INSTRUCTIONS TO FOLLOW
Every line below from the one containing "Image resolution: width=348, height=2576." through the one containing "[Subscribe]" must be transcribed exactly. Omit all lines outside that stretch.

RECORDS PROVIDED
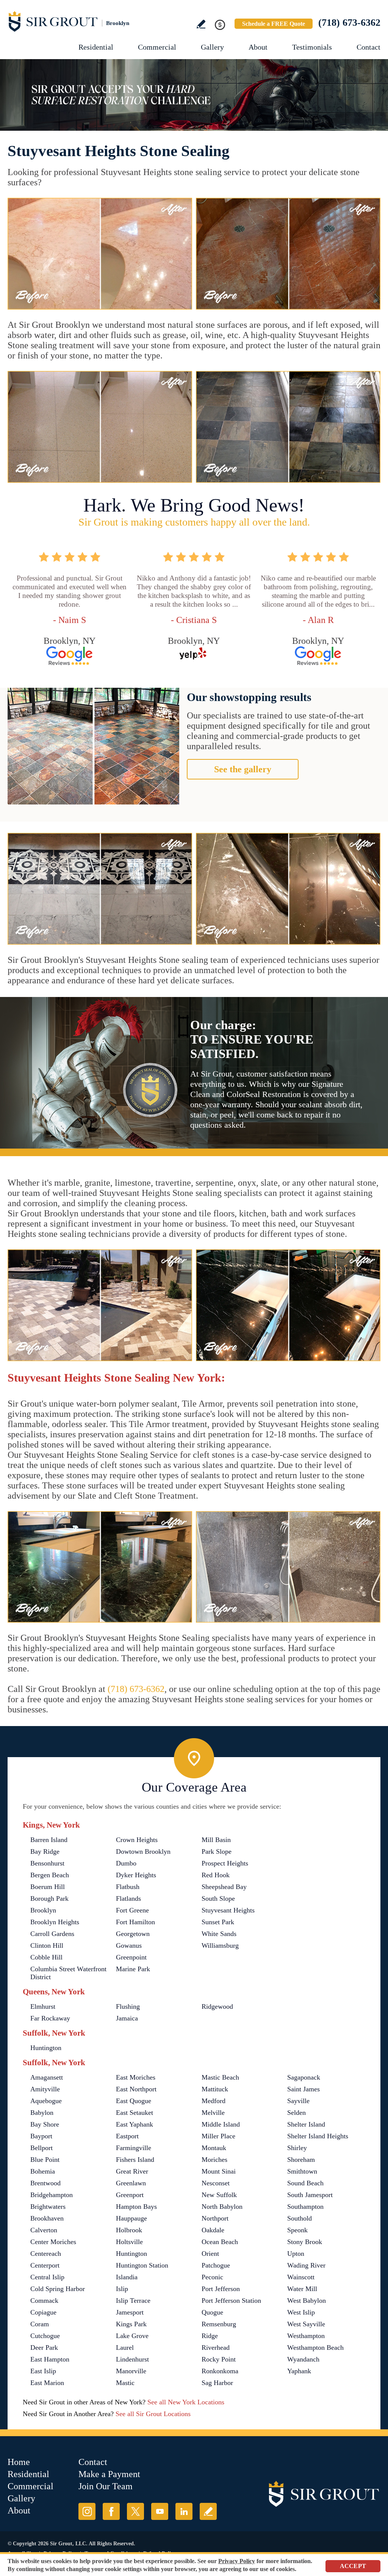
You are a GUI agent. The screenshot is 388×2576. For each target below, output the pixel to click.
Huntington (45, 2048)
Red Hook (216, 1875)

---

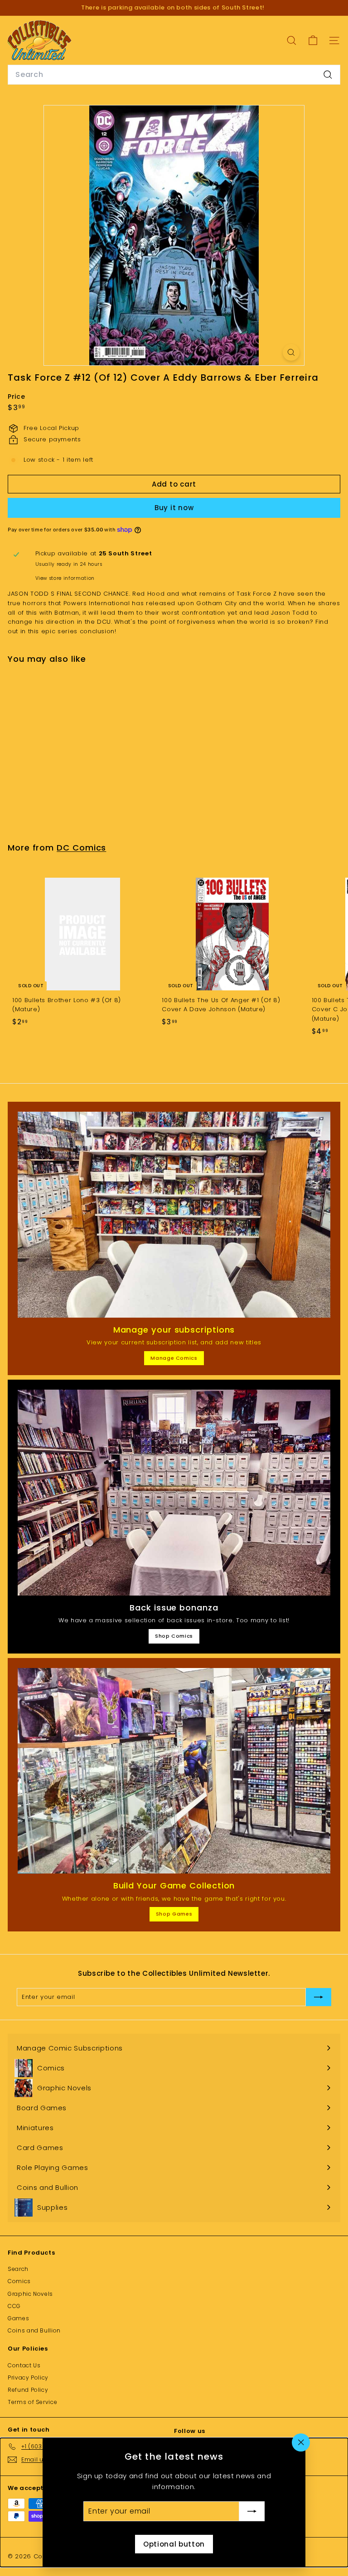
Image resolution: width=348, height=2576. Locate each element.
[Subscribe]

PROBLEM SOLUTION
Image resolution: width=348, height=2576. Locate each element.
[Subscribe]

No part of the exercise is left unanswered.